**WHAT IS ASKED**
Print the listing below, starting with its first line and ending with the line that has "click(477, 91)", including both of those lines. Leave the pictures out.

start

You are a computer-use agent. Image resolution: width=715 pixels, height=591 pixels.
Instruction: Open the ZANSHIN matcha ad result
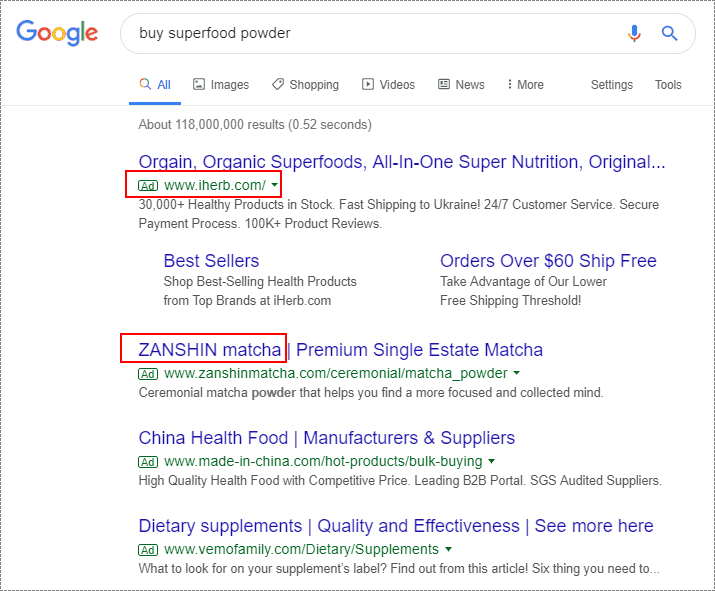pos(341,350)
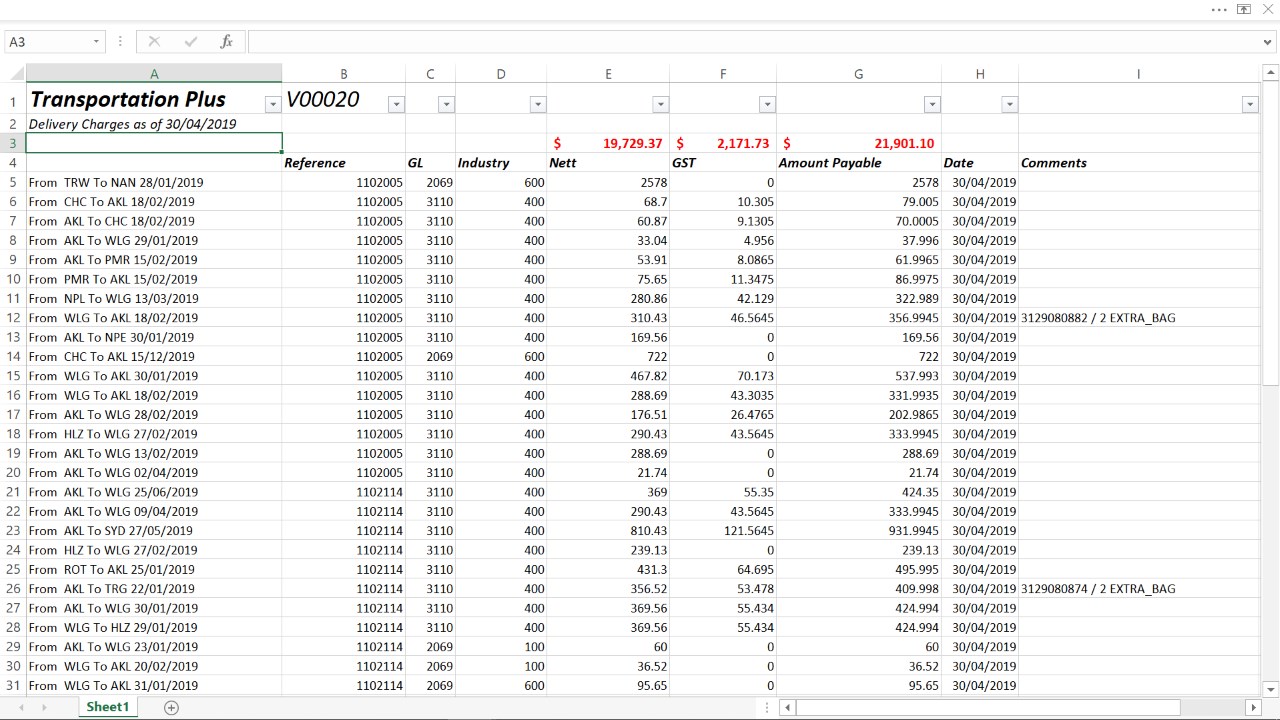The image size is (1280, 720).
Task: Click the left sheet-tab scroll arrow
Action: coord(20,706)
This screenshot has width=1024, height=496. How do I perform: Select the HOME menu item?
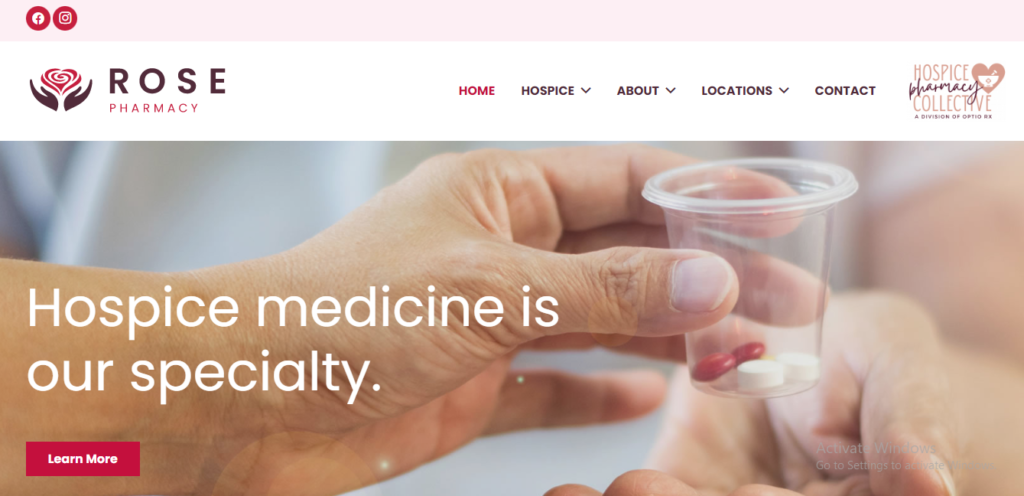click(477, 91)
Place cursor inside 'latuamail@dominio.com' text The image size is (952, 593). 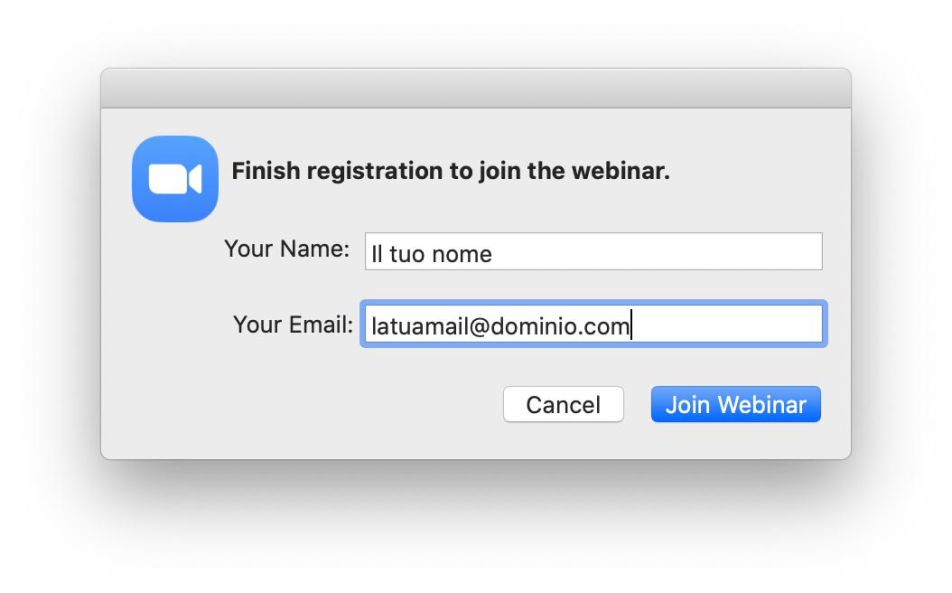pos(500,327)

end

**ANSWER TO THE PROBLEM**
You are a computer-use agent. Image resolution: width=715 pixels, height=591 pixels.
Instruction: Open the ZANSHIN matcha ad result
pos(341,350)
The image size is (1280, 720).
Task: Click the left sheet-tab scroll arrow
Action: coord(20,706)
This screenshot has width=1024, height=496. How do I perform: Select the HOME menu item?
click(477, 91)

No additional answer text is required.